If I may be honest, you are not looking good.
If you want to know, 4 isn't a prime number.
If you are thirsty, there is beer in the fridge.
They explain that "The if-clause in relevance conditionals specifies the circumstances in which the consequent is discourse-relevant, not the circumstances in which it is true."
Though on reflection, the example in the cartoon is not quite like these others. As the term "conditional speech act" suggests, relevance conditionals can be understood as ordinary hypothetical conditionals in which the consequent includes an unexpressed verb of communicating, something like "If you're thirsty, I'll inform you that there's beer in the fridge".

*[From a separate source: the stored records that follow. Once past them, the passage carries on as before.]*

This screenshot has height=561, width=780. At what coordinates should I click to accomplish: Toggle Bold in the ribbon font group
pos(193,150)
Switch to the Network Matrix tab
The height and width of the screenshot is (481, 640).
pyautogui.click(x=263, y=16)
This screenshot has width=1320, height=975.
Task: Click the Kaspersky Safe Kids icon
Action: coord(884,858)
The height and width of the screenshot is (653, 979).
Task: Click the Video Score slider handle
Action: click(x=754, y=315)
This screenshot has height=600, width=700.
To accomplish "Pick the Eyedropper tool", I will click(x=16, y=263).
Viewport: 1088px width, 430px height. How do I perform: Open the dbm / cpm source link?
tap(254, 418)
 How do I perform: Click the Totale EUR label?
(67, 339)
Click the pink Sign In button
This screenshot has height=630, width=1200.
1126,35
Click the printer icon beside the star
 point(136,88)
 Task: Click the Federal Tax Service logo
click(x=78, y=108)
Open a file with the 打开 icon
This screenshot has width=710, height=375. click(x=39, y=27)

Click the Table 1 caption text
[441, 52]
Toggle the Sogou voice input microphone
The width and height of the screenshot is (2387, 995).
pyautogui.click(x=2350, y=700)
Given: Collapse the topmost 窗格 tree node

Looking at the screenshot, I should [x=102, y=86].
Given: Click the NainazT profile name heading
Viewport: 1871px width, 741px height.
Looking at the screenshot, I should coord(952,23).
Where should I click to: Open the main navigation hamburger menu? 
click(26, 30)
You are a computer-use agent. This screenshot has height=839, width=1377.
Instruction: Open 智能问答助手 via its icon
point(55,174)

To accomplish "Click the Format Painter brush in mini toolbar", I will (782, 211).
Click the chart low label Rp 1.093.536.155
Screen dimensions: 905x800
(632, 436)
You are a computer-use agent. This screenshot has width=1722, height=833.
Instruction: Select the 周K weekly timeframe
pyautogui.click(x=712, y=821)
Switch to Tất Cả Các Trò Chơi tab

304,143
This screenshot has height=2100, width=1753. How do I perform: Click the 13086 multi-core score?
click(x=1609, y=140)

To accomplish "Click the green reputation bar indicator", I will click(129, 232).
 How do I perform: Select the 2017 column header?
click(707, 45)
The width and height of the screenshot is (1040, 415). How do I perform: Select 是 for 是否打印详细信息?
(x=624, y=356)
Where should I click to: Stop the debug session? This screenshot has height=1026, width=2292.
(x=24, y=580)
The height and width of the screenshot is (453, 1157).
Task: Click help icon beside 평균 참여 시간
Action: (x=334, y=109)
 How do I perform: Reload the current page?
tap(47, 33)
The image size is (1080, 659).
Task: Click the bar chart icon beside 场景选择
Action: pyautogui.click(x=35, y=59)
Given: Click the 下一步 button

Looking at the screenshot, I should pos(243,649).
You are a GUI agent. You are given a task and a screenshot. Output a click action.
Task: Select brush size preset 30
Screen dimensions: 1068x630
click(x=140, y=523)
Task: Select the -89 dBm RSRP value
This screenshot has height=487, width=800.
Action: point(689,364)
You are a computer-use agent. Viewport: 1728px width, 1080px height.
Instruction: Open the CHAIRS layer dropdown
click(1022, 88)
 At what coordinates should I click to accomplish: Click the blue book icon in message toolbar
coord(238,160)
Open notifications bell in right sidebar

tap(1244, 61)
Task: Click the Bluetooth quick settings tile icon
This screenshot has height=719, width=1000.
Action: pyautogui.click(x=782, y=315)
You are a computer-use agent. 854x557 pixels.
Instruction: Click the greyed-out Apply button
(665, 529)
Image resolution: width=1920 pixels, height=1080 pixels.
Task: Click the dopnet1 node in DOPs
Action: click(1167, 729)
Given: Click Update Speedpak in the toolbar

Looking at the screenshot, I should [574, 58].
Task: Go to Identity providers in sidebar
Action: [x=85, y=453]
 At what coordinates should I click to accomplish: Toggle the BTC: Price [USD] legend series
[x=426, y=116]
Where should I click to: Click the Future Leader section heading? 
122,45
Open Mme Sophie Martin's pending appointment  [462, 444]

Val's sentence seems to express a genuine hypothetical in a differently elliptical form. What's left out, it seems, is something about the hearer's uptake, not the speaker's output: "If you think about it, (you'll see that) that's not very long".
Because the "you'll see that" (or "you'll agree that" or whatever) is omitted, there's an opening for Holly's rejoinder, just as in the canonical relevance conditionals ("And if I'm not thirsty, does the beer magically disappear?").
*If you think about it, then that's not very long.
If you think about it, then you'll see that that's not very long.
DeRose, Keith and Richard E. Grandy. 1999. Conditional assertions and "biscuit" conditionals. Noûs 33(3): 405–420. doi:10.1111/0029-4624.00161.
Siegel, Muffy E.A. 2006. Biscuit conditionals: Quantification over potential literal acts. Linguistics and Philosophy 29(2): 167–203. doi:10.1007/s10988-006-0003-2.
Franke, Michael. 2007. The pragmatics of biscuit conditionals. ms, Universiteit van Amsterdam.
Predelli, Stefano. 2009. Towards a semantics for biscuit conditionals. Philosophical Studies 142(3): 293–305. doi:10.1007/s11098-007-9187-8.
"… if you think about it …" = the command "think about it".
Boss: "If you have a moment, Mr Girvan, could you step into my office to discuss your timekeeping?"
It's got to be relevant that the protasis must be second person.
* If he thinks about it, that's not very long.
At least, I think that's okay. Is it?
Ray Girvan's suggestion sounds promising to me. Imperatives cannot go in a protasis. Is this construction a way of getting around that syntactic restriction? Maybe the pragmatics go like this: speaker tells listener to think about it; the 'if' is her way of delaying her assertion, the apodosis, until listener has executed the command. That makes this conditional fit into the most general pattern of conditional constructions.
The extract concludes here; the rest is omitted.